El Supremo Tribunal Federal (STF) de Brasil rechazó el pedido de prisión domiciliaria presentado por la defensa del expresidente Jair Bolsonaro. La solicitud se basó en motivos de salud, pero el tribunal resolvió que el exmandatario debe continuar detenido.
Bolsonaro cumple una condena de 27 años y tres meses de prisión por su responsabilidad en el intento de golpe de Estado ocurrido en 2022. Desde noviembre permanece detenido en la Superintendencia de la Policía Federal.
El ex presidente estuvo internado desde el 24 de diciembre por complicaciones intestinales. Tras recibir el alta médica, la Justicia ordenó su regreso inmediato al lugar de detención.
Los argumentos del juez Alexandre de Moraes
El juez Alexandre de Moraes afirmó que no existen condiciones legales para otorgar la prisión domiciliaria. En su fallo, sostuvo que los informes médicos no muestran un deterioro grave de la salud de Bolsonaro.
Según el magistrado, la Policía Federal cuenta con los recursos necesarios para garantizar su atención médica. Allí recibe control permanente, asistencia las 24 horas, fisioterapia y una dieta especial.
Antecedentes que influyeron en la decisión
Moraes también recordó los antecedentes de incumplimiento de medidas judiciales por parte del exmandatario.

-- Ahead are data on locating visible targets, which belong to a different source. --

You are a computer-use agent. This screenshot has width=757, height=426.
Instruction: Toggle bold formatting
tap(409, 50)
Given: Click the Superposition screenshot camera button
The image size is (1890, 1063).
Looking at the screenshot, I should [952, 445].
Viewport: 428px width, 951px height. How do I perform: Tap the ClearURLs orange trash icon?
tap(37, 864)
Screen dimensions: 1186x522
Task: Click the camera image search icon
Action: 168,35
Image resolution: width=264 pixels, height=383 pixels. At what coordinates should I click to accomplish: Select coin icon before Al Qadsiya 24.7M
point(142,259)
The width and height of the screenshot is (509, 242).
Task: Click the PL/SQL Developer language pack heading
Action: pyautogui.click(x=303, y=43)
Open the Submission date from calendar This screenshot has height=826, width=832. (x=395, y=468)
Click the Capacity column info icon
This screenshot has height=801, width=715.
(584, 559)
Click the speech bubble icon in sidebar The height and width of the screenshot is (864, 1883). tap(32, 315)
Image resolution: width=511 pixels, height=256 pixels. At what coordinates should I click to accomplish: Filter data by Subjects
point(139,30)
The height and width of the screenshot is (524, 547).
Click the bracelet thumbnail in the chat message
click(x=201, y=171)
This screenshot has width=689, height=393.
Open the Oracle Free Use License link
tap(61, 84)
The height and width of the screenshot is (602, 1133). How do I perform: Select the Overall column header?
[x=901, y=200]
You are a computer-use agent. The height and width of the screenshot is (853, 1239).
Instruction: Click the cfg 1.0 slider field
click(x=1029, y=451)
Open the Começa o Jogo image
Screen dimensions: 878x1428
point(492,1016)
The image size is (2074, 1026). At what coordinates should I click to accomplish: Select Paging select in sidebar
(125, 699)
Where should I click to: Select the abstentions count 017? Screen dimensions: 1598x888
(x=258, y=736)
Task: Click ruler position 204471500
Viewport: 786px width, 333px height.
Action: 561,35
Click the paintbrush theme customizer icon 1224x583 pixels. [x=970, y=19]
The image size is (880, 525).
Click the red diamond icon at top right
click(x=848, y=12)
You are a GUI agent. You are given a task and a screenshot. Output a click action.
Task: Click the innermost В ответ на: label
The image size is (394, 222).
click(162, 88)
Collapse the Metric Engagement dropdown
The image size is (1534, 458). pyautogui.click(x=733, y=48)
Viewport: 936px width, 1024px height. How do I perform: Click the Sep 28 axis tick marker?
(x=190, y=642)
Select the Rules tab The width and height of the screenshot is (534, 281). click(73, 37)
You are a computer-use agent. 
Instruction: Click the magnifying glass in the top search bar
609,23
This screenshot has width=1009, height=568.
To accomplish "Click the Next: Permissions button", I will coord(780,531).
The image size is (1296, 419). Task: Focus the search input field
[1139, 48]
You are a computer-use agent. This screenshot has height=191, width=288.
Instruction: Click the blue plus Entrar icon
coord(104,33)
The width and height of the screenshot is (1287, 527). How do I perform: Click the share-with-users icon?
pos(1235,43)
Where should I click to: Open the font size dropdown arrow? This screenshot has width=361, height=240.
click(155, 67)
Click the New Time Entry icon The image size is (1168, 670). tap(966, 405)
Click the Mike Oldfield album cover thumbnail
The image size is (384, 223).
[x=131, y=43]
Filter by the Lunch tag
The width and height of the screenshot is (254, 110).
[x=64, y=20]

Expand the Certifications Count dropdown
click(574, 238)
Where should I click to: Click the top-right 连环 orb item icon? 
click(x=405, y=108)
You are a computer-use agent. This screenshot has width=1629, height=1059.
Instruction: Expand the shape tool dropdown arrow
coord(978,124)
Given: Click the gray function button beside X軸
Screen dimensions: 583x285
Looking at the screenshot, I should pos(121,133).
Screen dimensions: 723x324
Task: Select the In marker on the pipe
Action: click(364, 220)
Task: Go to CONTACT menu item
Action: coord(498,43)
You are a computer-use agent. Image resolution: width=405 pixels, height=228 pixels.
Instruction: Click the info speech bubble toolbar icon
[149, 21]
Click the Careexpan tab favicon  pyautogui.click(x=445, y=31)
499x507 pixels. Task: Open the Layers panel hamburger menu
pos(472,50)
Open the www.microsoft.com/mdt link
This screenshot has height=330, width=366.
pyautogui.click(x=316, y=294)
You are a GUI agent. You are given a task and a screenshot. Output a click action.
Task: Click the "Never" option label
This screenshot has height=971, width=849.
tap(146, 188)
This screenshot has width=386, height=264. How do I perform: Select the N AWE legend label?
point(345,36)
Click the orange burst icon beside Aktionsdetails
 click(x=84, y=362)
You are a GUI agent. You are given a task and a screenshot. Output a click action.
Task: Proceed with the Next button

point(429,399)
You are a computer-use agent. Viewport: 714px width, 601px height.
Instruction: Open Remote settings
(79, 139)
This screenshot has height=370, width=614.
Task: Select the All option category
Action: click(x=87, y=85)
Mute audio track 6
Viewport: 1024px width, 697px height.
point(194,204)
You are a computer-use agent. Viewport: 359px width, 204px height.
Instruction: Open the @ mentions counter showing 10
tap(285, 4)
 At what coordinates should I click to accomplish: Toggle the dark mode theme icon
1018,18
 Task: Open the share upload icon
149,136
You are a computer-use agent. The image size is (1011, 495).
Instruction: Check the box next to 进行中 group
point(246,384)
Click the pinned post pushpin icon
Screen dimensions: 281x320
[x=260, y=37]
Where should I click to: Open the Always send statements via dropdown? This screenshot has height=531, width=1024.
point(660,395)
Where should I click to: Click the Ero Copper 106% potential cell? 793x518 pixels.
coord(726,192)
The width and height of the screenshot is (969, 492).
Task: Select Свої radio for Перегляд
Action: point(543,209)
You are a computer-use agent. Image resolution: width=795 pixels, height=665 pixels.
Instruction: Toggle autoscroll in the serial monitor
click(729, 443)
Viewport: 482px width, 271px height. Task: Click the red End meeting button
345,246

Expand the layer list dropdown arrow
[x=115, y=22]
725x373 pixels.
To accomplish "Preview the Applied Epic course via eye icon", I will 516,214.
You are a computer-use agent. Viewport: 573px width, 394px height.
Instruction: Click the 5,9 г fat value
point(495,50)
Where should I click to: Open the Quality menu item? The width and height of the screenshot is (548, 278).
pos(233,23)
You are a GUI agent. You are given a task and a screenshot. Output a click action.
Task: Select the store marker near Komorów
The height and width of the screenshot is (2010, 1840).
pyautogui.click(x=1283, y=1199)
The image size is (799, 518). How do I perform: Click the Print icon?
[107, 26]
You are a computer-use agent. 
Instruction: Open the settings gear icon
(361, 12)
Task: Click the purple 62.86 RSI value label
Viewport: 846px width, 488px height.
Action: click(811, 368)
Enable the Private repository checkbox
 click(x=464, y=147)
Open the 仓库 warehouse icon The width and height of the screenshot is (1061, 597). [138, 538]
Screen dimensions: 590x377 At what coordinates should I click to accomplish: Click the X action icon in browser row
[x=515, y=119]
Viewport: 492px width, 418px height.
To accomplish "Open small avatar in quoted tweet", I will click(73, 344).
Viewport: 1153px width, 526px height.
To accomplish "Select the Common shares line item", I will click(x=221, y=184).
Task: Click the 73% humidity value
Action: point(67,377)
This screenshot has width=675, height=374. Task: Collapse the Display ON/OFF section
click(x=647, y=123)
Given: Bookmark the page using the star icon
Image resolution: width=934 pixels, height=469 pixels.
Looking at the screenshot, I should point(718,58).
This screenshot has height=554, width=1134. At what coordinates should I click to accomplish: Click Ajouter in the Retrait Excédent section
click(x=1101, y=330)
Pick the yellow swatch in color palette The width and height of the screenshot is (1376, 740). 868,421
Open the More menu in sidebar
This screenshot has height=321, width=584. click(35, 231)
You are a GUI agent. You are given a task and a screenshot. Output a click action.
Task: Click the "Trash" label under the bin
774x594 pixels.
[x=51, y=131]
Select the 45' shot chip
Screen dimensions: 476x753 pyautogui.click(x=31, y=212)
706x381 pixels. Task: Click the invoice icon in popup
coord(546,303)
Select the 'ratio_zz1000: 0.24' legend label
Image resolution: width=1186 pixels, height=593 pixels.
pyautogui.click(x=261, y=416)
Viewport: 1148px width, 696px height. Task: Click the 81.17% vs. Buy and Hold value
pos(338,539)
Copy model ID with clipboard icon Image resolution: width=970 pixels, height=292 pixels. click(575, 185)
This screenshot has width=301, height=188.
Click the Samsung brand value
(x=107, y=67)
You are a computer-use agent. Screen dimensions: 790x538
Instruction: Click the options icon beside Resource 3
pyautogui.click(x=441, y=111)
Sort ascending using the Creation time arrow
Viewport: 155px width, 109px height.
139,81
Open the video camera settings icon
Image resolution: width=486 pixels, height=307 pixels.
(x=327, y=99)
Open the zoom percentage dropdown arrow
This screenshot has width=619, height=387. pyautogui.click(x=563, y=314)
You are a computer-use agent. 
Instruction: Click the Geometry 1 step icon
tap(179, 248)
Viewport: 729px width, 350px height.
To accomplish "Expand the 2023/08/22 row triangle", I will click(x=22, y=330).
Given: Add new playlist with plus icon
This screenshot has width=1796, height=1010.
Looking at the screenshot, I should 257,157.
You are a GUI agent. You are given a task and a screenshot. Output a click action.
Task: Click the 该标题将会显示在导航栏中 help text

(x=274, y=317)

Entre ellos, mencionó la destrucción de la tobillera electrónica y conductas que, según el tribunal, indicaron riesgo de fuga.
Estos antecedentes pesaron en la decisión de la Corte. El juez consideró que no corresponde otorgar un beneficio excepcional bajo el argumento humanitario presentado por la defensa.
Alta médica y regreso a la detención
El jueves 1 de enero, Bolsonaro dejó el Hospital DF Star de Brasilia tras más de una semana de internación. Salió a las 18:43 hora local bajo un fuerte operativo de seguridad.
Luego, la Policía lo trasladó en una caravana oficial hasta la sede de la Policía Federal, donde continúa cumpliendo su condena. Los abogados habían advertido un posible agravamiento de su salud, pero la Corte descartó ese escenario.